The rocks, a permanent fixture at the Bay of Fires, have often been at the centre of confusion over how the area obtained its name, due to the seemingly fiery colour of the rocks under the bright sun. However, the Bay of Fires was actually given its name in 1773 by Captain Tobias Furneaux of the HMS Adventure, which sailed with the HMS Resolution on James Cook’s second expedition to the Pacific. As he travelled along the coast, Furneaux noticed numerous fires along the beaches, lit by native Aborigines who inhabited the area.
Today, the Bay of Fires is an ecological paradise and a vast conservation area. It is also a playground for outdoorsmen, many of whom journey to the area to camp, boat, bird-watch, fish and surf.
Amid all these activities, the Bay of Fires’ stunningly diverse landscape supplies one of the best hiking experiences in the region. Enthusiasts come here to blaze a trail, so to speak, through the Bay of Fires.
The Bay of Fires Lodge Walk (bayoffires.com.au), one of the cornerstones of Tourism Australia’s Great Walks campaign this year, is a heart-pumping excursion that puts the traveller in the thick of the Tasmanian wilderness. Held from October to May, the walk is a four-day, three-night experience that immerses visitors in one of the most primal environments that Tasmania offers.

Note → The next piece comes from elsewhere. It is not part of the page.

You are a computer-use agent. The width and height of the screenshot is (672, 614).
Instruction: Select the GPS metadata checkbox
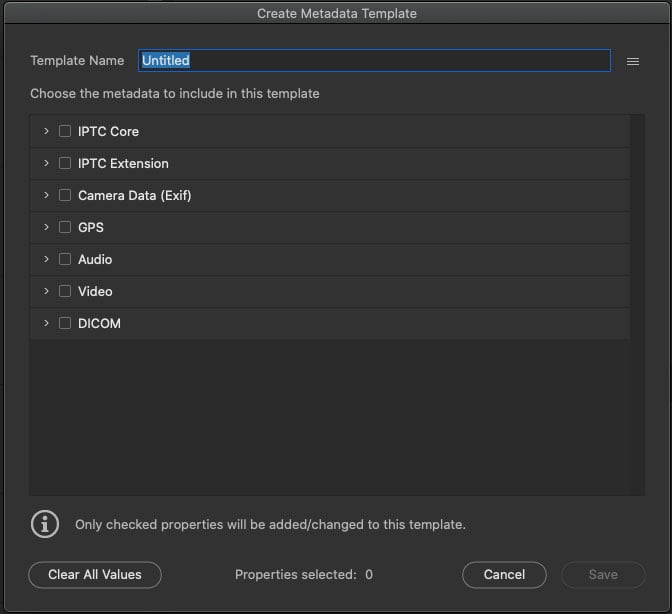click(x=65, y=227)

Hiking here is no mere walk in the park; the varied terrain includes steep climbs and sharp descents, covering vast distances along soft beaches and over massive sand dunes, with occasional wading through knee-deep streams and rivers. Participants must also carry backpacks filled with gear, clothes, food and water, which can weigh well over 10 kilograms.
Because of this, traversing the Bay of Fires is challenging and often tiring; it can leave some holidaymakers worse for wear. The remoteness of this area will also disconnect travellers from the outside world – telecommunications are virtually non-existent and the only people who’ll likely be spotted on the trip will be the ones you’re travelling with.
The upside is that you will be smack in the middle of Tasmania’s sweeping wilderness, where unique Australian wombats, wallabies, dolphins and whales can be seen in their natural habitats and aboriginal heritage can be discovered up close. And even though the terrain can be harsh, hikers will not be completely deprived of creature comforts.
The first night in the Bay of Fires will be spent at the Forester Beach Camp in somewhat spartan twin-share, semi-permanent tents, but accommodation on the other nights will be at the cosy, exclusive Bay of Fires Lodge, which has been operating since 2000 and promises a comfortable rest after an exhausting day outdoors.
Constructed to cause minimal strain on the environment, the Bay of Fires Lodge exudes warmth, space and style, despite being in the middle of nowhere. To accentuate its connection to the surrounding flora and fauna and the nearby ocean, the lodge’s design is complemented by large windows that capitalise on natural light and views of the forest, while a large timber sundeck offers a sprawling look at the Tasman Sea.
The lodge operates mostly using solar power and is bolstered by a diesel generator, while general water use is derived from a rainwater harvest system. It’s equipped with an inviting fireplace, hot showers, and private rooms with large, comfortable beds. Although the composting toilets do require getting used to, it’s nevertheless a big step up from camping out in the woods.
The appeal of the Bay of Fires Lodge can also be attributed to its high level of service. Five-star meals comprising the freshest local produce are prepared daily and served with fine Tasmanian wines and beer, whilst an open kitchen stocked with coffee, tea and gourmet treats are available around the clock. Some might call this ‘hiking with class,’ something the Bay of Fires delivers for those who are game for an inimitably memorable holiday.